Open kgoba opened 1 year ago
This is a good point and I have looked into it on my own implementation of iSTFTNet which initially output [-pi:+pi] and then I skipped it to produce the output phase [-1 : +1]. In my case using Pi didn't make the synthesis sound better, in fact I noticed a small degradation compared to using [-1:+1] but that could have been a random luck with training. This was very puzzling. I have even went as far as making a trainable scaler so the network would learn the optimal value, which in my case stabilized at [-2.5:+2.5] but again, it was hard to hear there is an improvement. I should stress again this was tested on different but similar implementation. I don't know how this applies to Rishikesh's excellent implementation.
This is insanely weird. I have tried to train it by multiplying the phase by torch.pi, but it fails to converge, while using the range from -1 to 1 works very well and I could obtain human-level quality on LJSpeech when combined with AdaIN and Snake activation functions for StyleTTS 2. I have no explanation for why this is happening. It makes no sense to me. If anyone has come up with a reason please let us know.
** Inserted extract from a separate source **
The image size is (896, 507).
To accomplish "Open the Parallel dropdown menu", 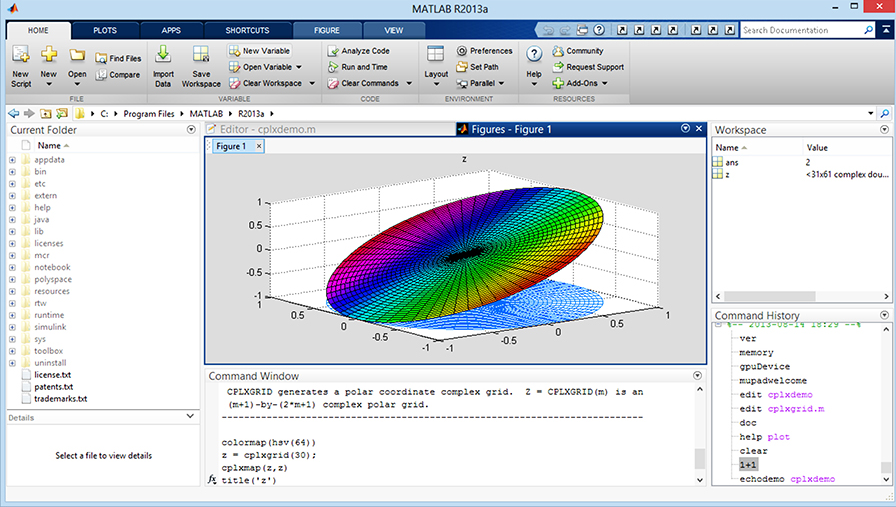I will pyautogui.click(x=501, y=84).
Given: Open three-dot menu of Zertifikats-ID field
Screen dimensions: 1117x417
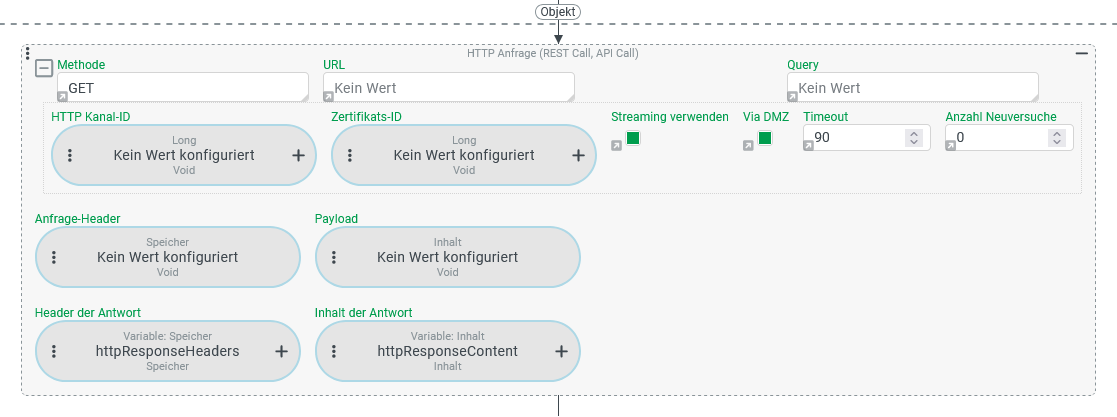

The phase output of the generator currently can only range from -1 to 1, which is not enough as full phase in radians is expected later in
stft.inverse()
(either 0..2*pi or -pi..pi).The paper mentions somewhat cryptically that "we apply a sine activation function to represent the periodic characteristics of the phase spectrogram", but in any regard the current implementation is faulty since it can not represent the full range of possible phases.
https://github.com/rishikksh20/iSTFTNet-pytorch/blob/ecbf0f635b36432bd3e432790326591bc86cadbc/models.py#L118
As a suggestion, either try scaling the output by 2*pi, or directly predicting sin(phase) and cos(phase) in the generator (the predicted values can be normalized by dividing both by
sin(phase)**2 + cos(phase)**2
).